The anti-inflammatory drug dimethyl fumarate (DMF) may help repair cell energy systems and restore immune balance in the gums to reverse damage from periodontitis, according to a news release dated April 28.
Furthermore, DMF may help fight gum disease by regulating the cell cleanup process of Tu translation elongation factor (TUFM)-controlled mitophagy, which plays an important role in maintaining normal mitochondrial function, according to the release.
“DMF’s ability to fine-tune macrophage polarization through mitophagy is a game-changer in periodontal therapy,” Dr. Shengbin Huang of Wenzhou Medical University and lead author of the study, said in the release.
Schematic diagram for the beneficial effects of dimethyl fumarate against periodontitis through the regulation of TUFM-dependent mitophagy. Images and captions courtesy of Huang et al. Licensed under CC-BY-4.0.
An overactive inflammatory immune response, especially from certain immune cells called macrophages, worsens gum disease. Problems with cell energy production and oxidative stress may make it harder for these cells to shift from causing inflammation (M1) to supporting healing (M2). New research is focusing on improving mitochondrial function and balancing the immune system to treat periodontal disease, according to the release.
Animal and lab-based models were used to investigate how DMF affects periodontal disease. Mice with induced gum disease treated with DMF showed significantly less bone loss and inflammation. Imaging techniques like immunofluorescence and micro-CT revealed improved bone density and fewer bone-resorbing cells.

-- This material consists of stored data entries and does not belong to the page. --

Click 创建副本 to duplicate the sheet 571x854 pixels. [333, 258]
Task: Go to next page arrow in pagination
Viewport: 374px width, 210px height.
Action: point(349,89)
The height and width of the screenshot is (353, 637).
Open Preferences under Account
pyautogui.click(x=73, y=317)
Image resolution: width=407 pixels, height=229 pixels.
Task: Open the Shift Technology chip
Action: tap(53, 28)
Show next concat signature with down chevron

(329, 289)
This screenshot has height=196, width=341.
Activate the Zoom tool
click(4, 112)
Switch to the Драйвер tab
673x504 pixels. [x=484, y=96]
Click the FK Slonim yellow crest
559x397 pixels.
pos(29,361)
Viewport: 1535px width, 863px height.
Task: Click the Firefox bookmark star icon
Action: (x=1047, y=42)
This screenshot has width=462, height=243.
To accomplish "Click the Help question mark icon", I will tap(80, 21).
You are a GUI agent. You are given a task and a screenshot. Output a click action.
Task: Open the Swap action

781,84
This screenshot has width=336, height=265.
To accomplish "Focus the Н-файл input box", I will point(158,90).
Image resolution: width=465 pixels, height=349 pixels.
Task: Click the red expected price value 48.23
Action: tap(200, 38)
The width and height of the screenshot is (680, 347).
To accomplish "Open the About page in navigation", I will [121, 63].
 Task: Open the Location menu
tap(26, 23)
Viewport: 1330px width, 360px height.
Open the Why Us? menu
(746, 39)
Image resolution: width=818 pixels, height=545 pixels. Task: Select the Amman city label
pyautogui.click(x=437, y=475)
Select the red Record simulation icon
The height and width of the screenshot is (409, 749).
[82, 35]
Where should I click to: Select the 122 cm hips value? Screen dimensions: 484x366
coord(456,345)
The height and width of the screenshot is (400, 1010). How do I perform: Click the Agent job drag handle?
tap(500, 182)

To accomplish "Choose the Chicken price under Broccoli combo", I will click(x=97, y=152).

In cultured macrophages, DMF reduced pro-inflammatory markers and increased healing markers. It also helped restore healthy cell function by improving mitochondrial energy levels and reducing oxidative stress. A key part of this effect involved TUFM, a mitochondrial protein that DMF protected from degradation, which supported mitophagy and mitochondrial balance, according to the release.
When TUFM was blocked, DMF’s protective effects disappeared, showing how important this pathway is. Interestingly, DMF was even more effective than the antioxidant MitoQ in improving immune balance and cell health.
Since DMF is already approved for other conditions, it may reach clinical use for gum disease more quickly. Future treatments might use DMF in a hydrogel form to target the gums directly while reducing effects on the rest of the body, according to the release.
“These insights could redefine how we treat chronic inflammatory conditions beyond the oral cavity,” Huang said.